WHAT YOU WILL DO:
Your answer should be each line of the entries that contains the word "text", copied in full.

INPUT Start Marker

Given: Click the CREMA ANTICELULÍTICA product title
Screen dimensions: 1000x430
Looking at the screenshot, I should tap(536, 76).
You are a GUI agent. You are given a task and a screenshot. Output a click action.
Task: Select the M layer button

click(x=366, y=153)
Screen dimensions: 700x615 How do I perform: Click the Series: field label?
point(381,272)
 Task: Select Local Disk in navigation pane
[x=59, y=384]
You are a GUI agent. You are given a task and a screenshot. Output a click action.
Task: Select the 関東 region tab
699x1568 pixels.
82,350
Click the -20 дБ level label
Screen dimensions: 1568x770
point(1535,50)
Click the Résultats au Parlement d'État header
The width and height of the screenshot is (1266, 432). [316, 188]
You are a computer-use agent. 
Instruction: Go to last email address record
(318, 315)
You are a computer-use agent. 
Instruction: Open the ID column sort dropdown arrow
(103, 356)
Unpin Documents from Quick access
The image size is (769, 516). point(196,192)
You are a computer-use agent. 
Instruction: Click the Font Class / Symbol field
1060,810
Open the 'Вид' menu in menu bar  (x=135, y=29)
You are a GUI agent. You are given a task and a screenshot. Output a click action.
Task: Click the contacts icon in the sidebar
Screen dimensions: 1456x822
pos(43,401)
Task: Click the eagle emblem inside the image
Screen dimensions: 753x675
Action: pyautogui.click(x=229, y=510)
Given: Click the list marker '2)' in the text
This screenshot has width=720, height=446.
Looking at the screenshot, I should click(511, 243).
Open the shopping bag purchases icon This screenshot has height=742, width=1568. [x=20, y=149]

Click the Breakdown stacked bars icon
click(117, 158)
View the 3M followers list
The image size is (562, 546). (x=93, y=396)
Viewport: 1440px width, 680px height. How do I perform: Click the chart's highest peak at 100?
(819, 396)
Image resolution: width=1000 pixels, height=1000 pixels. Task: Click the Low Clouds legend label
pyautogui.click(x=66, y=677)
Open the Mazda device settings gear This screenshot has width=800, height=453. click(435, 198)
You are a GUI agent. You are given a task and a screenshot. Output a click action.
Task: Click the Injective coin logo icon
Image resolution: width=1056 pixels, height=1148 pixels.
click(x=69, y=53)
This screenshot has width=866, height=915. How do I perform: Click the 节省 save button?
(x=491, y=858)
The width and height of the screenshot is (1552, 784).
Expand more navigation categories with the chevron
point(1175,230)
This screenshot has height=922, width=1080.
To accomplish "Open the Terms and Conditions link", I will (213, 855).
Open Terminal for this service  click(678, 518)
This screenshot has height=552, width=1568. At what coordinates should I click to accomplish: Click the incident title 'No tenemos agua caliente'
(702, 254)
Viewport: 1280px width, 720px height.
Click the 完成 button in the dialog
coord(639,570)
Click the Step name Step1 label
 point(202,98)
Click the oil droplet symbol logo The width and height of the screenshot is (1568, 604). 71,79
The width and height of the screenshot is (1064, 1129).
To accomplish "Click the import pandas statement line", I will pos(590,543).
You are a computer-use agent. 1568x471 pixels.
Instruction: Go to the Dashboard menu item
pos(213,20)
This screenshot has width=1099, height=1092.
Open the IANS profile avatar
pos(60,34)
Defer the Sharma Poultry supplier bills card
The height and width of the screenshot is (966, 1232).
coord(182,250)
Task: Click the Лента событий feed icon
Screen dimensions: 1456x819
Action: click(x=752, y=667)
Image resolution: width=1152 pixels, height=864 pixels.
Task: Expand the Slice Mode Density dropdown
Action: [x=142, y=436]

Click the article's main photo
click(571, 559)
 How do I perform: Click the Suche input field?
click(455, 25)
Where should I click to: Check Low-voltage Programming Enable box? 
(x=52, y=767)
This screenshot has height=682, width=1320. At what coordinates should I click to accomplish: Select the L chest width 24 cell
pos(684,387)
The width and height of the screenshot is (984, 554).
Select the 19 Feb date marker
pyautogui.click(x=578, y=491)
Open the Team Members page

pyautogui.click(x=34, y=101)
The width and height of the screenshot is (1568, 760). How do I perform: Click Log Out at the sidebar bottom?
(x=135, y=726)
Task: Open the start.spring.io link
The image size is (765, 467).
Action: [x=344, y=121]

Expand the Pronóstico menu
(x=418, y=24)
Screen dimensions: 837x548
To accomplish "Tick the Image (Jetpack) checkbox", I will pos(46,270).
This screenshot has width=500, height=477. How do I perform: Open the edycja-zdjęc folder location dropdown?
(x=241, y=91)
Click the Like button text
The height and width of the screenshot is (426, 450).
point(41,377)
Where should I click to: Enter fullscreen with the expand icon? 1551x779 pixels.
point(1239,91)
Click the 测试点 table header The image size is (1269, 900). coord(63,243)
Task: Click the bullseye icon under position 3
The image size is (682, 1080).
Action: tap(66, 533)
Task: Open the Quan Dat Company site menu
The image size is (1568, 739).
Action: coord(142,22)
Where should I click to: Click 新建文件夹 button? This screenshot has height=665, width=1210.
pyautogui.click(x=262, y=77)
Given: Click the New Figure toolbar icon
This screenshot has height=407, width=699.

INPUT End Marker

ANSWER SECTION:
Given: Click the list marker '2)' in the text
Click the Like button text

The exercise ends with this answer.